RELAP trial

Planned versus on demand relaparotomy in secondary peritonitis

(Dutch multicenter RCT)

 

Background and objectives
Abdominal sepsis (secondary peritonitis) is associated with a high mortality rate (20-60%, mean 30%), long hospital stay, and a considerable long-term morbidity. In the Netherlands, about 3000 patients with secondary peritonitis are treated yearly. Surgery is the mainstay of the treatment of abdominal sepsis. Although already in 1990 the European Society of Infectious Diseases advocated the need of a randomized trial comparing the efficicacy of current treatment strategies, such a study has yet to be performed. Therefore, the discussion is still ongoing whether a more aggressive surgical strategy (planned relaparotomy) is to be preferred or introduces more harmful side-effects than a more conservative strategy (relaparotomy on demand). On clinical and pathophysiological grounds a reduction in mortality and disease-related morbidity can be expected of the on demand strategy compared to planned relaparotomies: (1) reduction of the number of operations per patient reduces the risk of surgery-related complications; (2) increased activation of inflammatory reactions after relaparotomy may contribute to persisting organ dysfunction and development of multiple organ failure; (3) an adequate and timely selection of patients with residual infection is possible with modern CT imaging techniques; (4) an on demand strategy offers the opportunity of percutaneous (minimal invasive), CT-guided drainage of abscesses.
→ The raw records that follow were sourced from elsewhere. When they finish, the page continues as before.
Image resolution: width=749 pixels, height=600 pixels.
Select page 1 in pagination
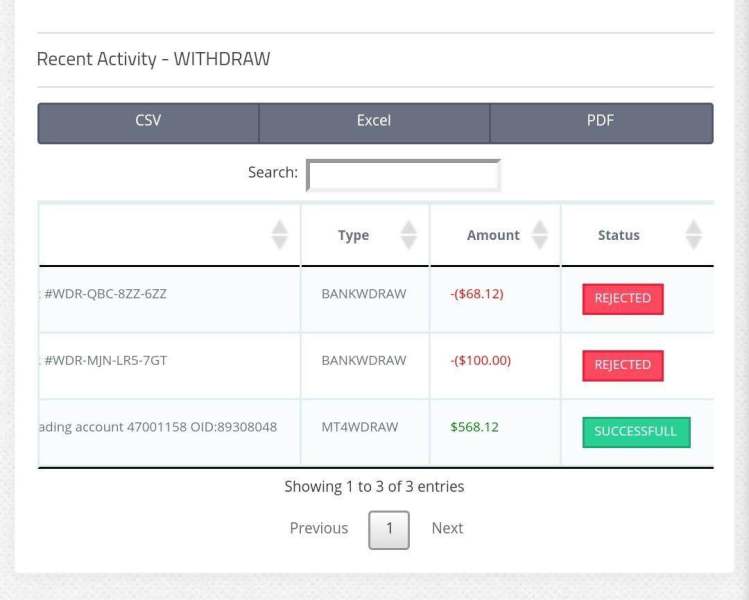(389, 529)
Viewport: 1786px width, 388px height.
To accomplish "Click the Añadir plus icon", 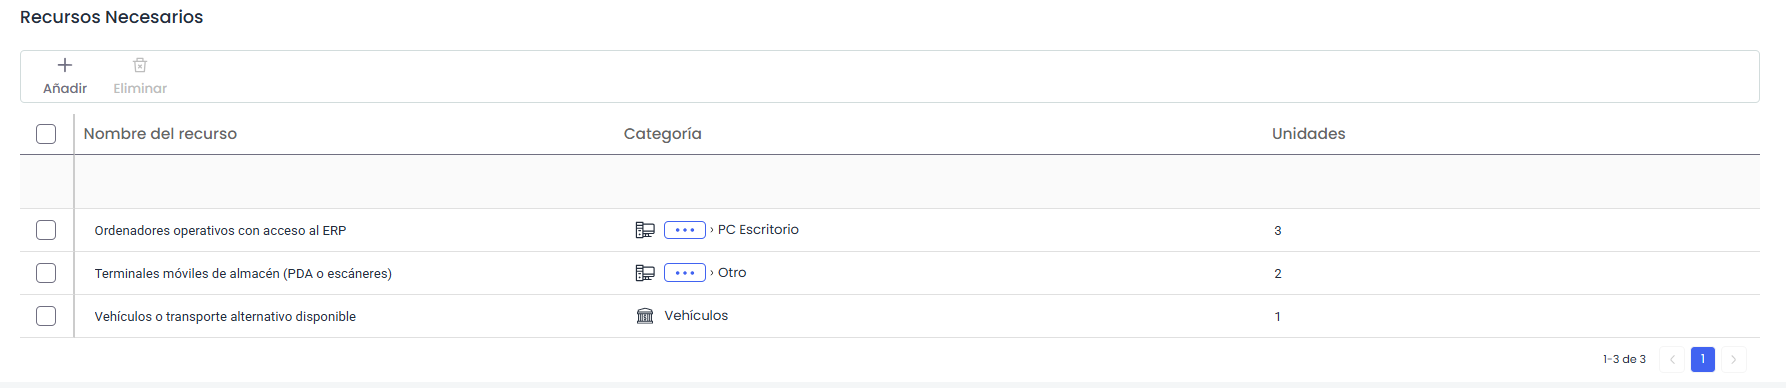I will [65, 65].
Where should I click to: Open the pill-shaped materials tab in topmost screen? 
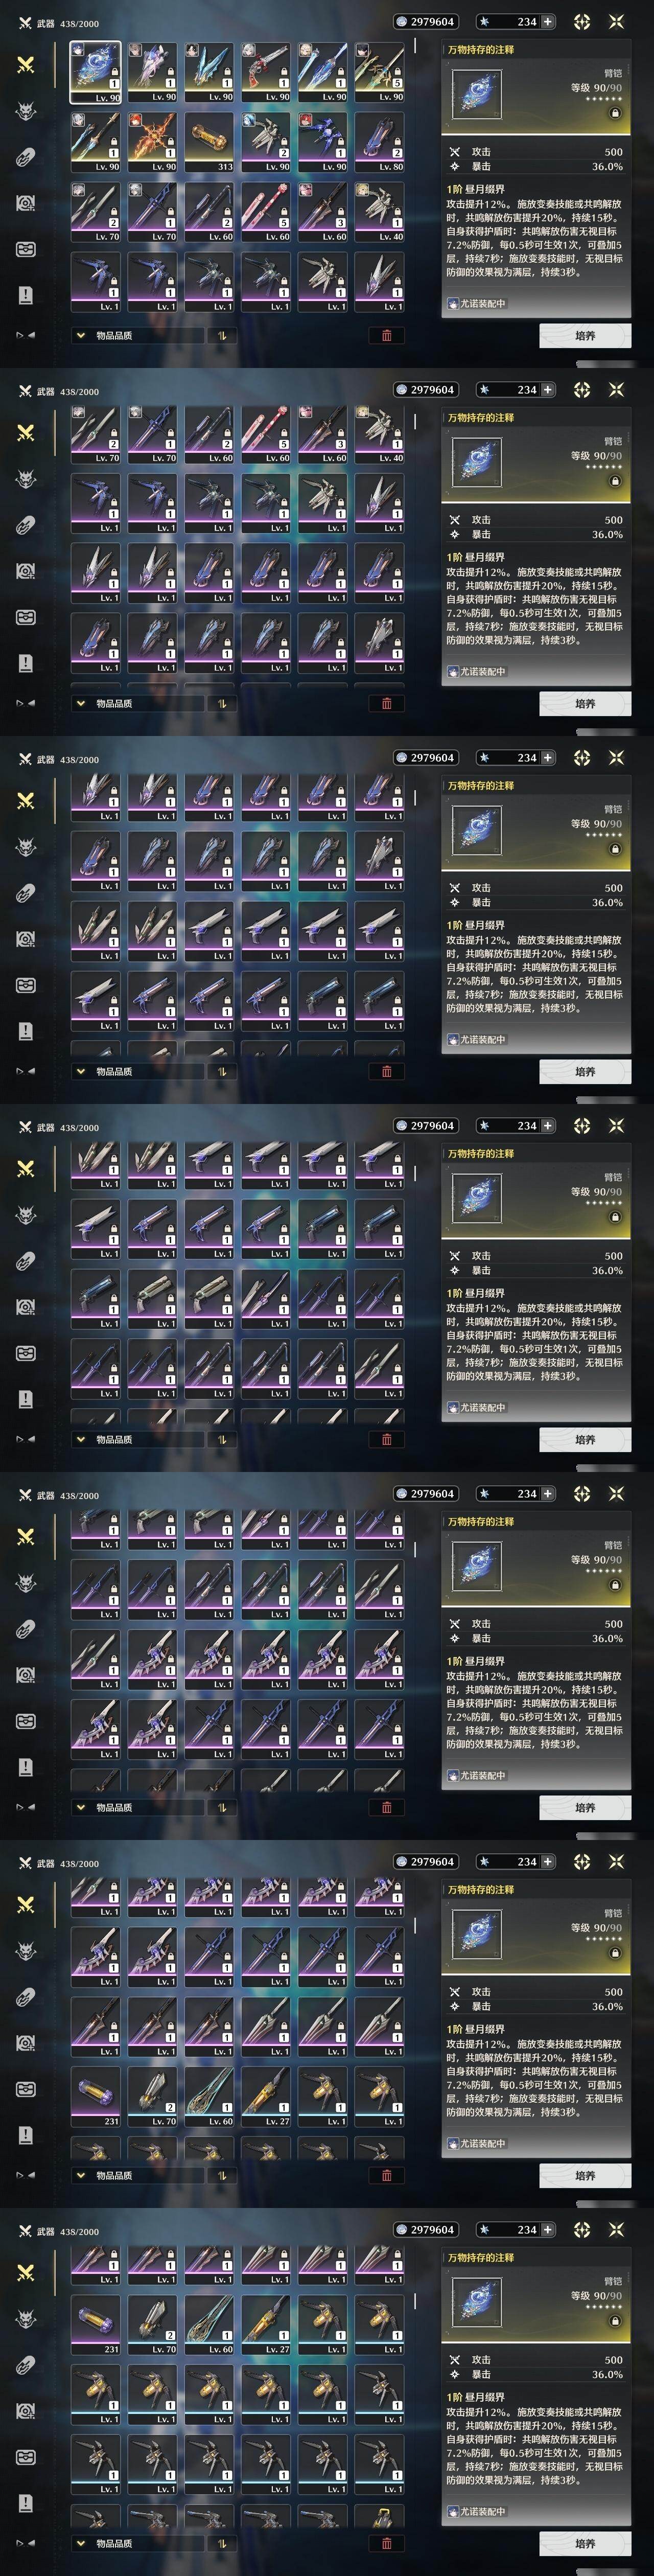26,157
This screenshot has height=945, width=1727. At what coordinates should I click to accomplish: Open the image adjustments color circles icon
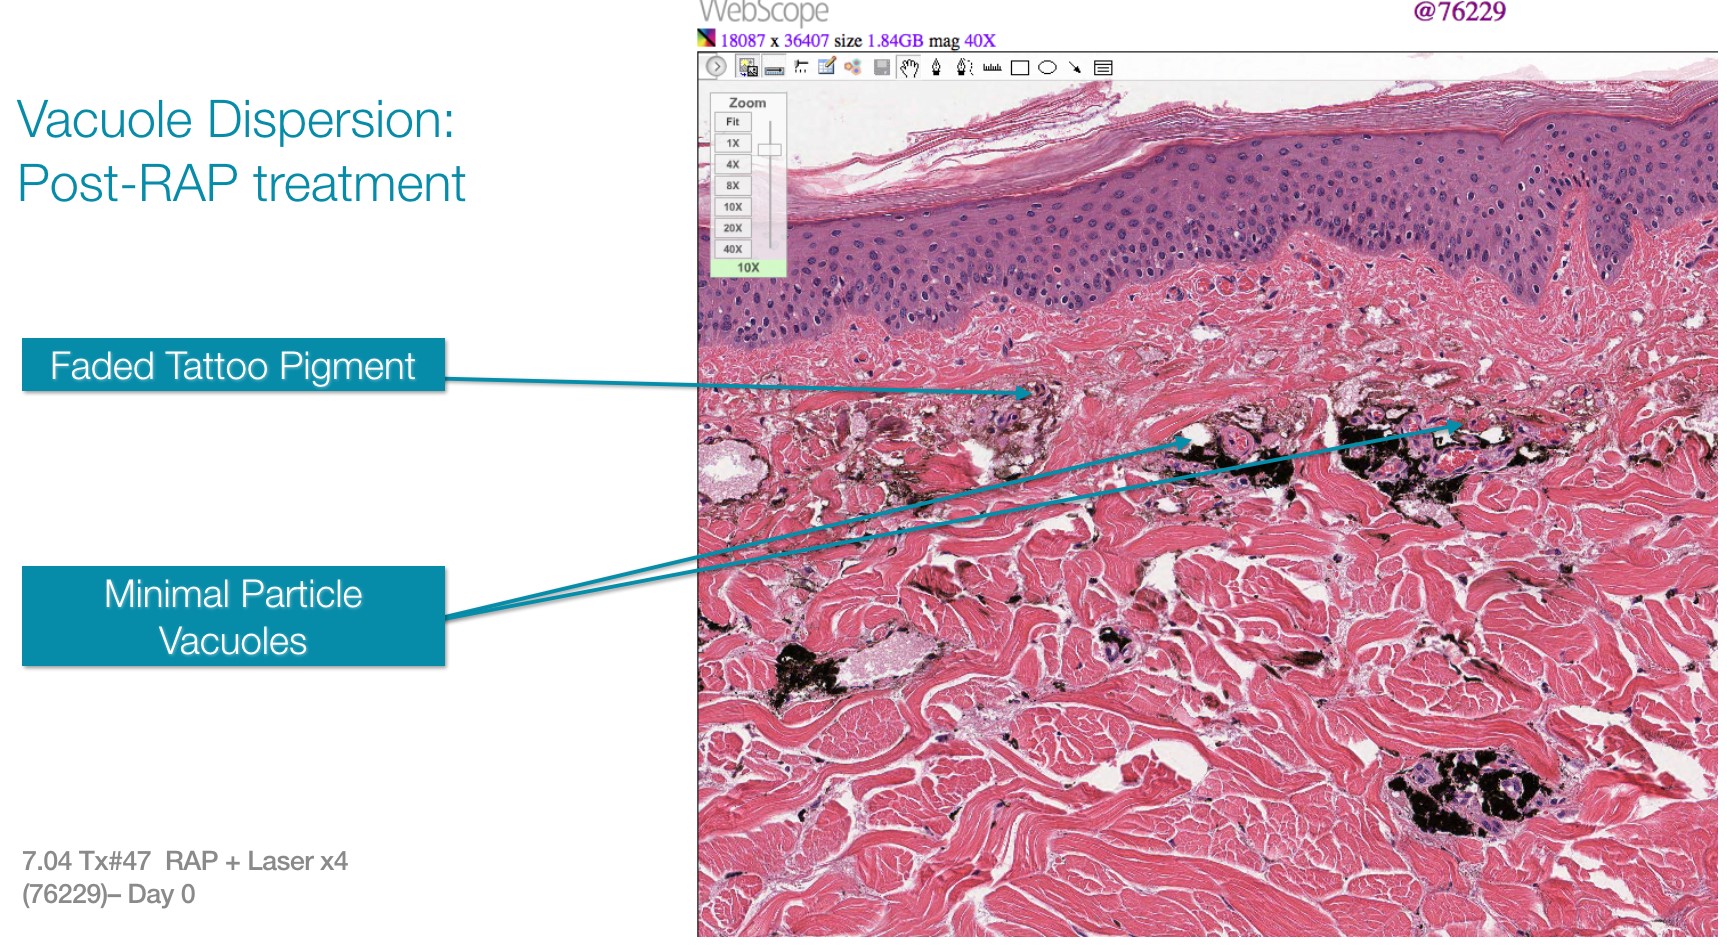click(853, 68)
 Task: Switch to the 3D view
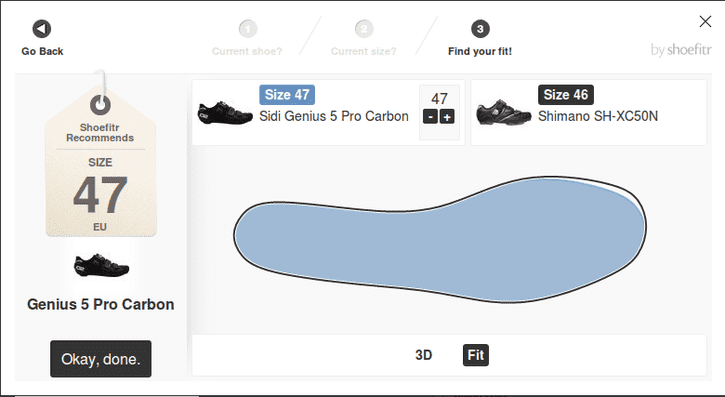(x=424, y=355)
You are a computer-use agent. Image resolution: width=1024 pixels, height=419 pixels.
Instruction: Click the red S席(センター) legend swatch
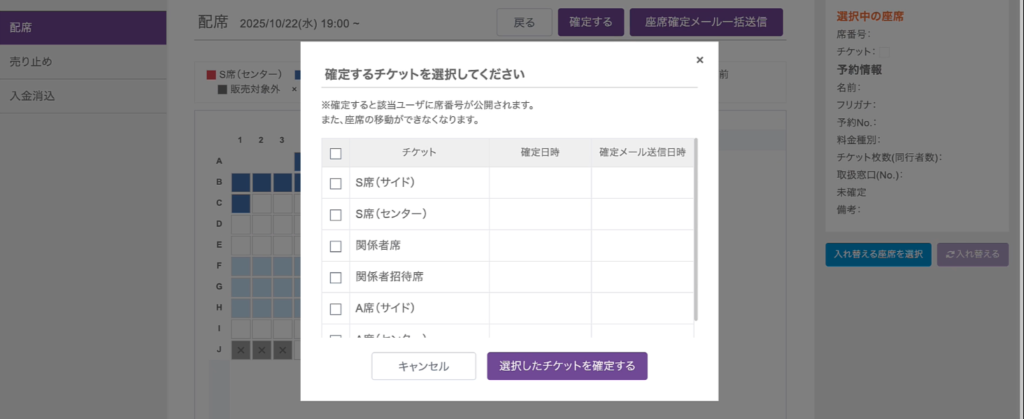pos(210,75)
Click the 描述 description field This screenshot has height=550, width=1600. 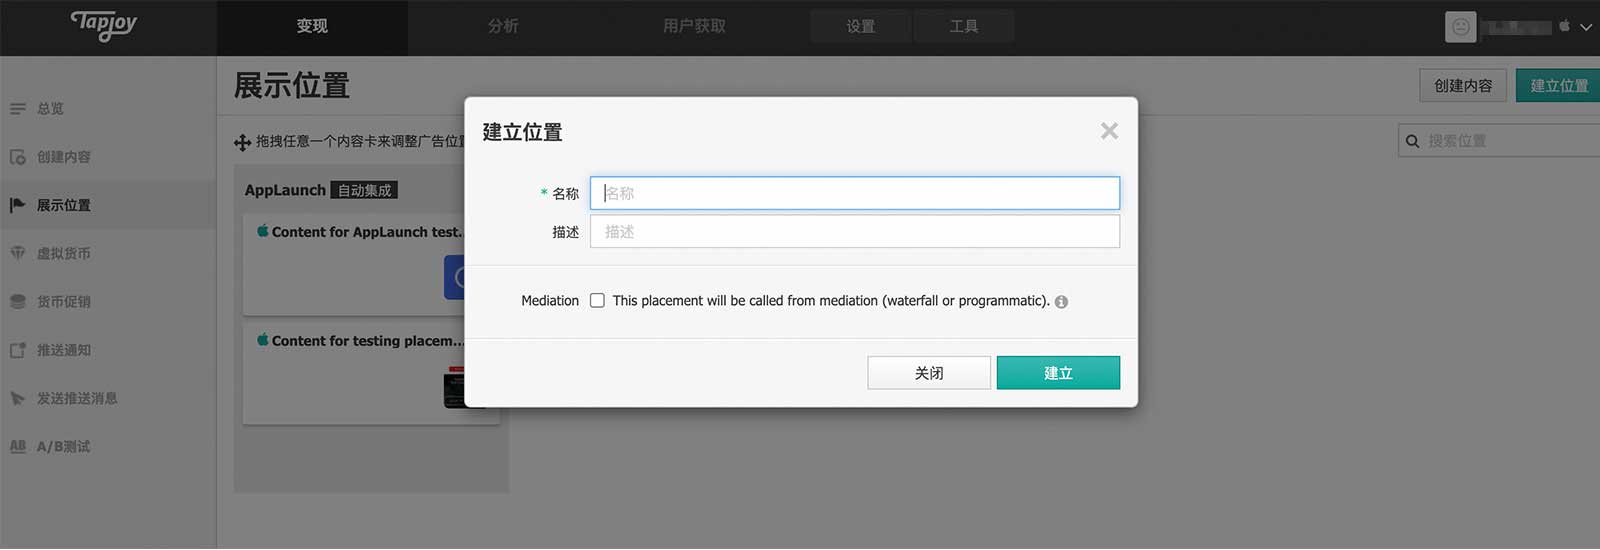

Whether a relaparotomy on demand strategy indeed improves clinical outcome of patients with abdominal sepsis, needs to be investigated in a randomized clinical trial.

Research questions
Does relaparotomy on demand in comparison with planned relaparotomy in patients with secondary peritonitis reduce the risk of 180-day poor outcome (death or readmission/surgical intervention for morbidity)? Other study questions: comparison of incidence/prevalence of (intermediate)long-term morbidity, quality of life, and 'quality-adjusted life years' (QALYs) until 1 year follow-up, and medical and indirect costs between the two treatment strategies.

Study design
A randomized, multicenter, clinical trial in 234 patients with secondary peritonitis. Randomization: block randomization after the index laparotomy with stratification for severity of disease (APACHE II score at study entry: 11-20 or >20) and participating hospital. Follow-up period for the primary endpoint is 6 months. For the secondary endpoints, a follow-up period of 1 year is chosen.

Study population
Patients with an APACHE II score > 10 and peritonitis caused by perforation or infection of an abdominal organ or ischemia/necrosis of (part of) the digestive tract or by postoperative complications (e.g. anastomotic leakage, non-localized abscesses) undergoing emergency laparotomy.
Intervention
Group 1: planned relaparotomy for inspection, drainage and peritoneal lavage every 36-48 hours after the index laparotomy until negative findings at the last relaparotomy. Group 2: relaparotomy after the index laparotomy only in case of deterioration or lack of progression (based on predefined clinical and radiodiagnostic criteria).

Outcome measures
Primary: death (all-cause mortality) or readmission/surgical intervention for morbidity (according to documented definitions) within 6 months after admission. Secondary: medium-term morbidity, days of mechanical ventilation, duration of ICU- and hospital stay, days outside the hospital in 1 year, quality of life, cost-utility analysis. Tertiairy: economic evaluation of medical and indirect costs (cost-effectiveness analysis).

Power/data-analysis
Based on the combined primary endpoint to detect (a) an absolute reduction in mortality of 10% and (b) an absolute reduction in readmission or surgical intervention for morbidity in survivors of 10%: reduction in poor outcome from 44% to 28%. Sample size needed including 5% drop-outs (after inclusion) is 117 (111+6) patients in each arm (power 0.80, a=0.05). Data-analysis: intention-to-treat comparison of both arms with respect to primary outcome. Additional analysis for secondary and tertiairy endpoints.

Economic evaluation
Cost-effectiveness analysis of medical and indirect medical costs associated with each of the two treatment strategies is performed primarily with respect to the primary endpoint of 180 days and secondarily with respect to QALYs at medium-term follow-up (1 year). Volume data on resource use will be based on the hospital information system, combined with prospective data collection in CRFs and patient questionnaires. A simulation model will be developed which (1) evaluates the sensitivity of the endpoints as well as the cost parameters and (2) is extrapolated to the Dutch target population.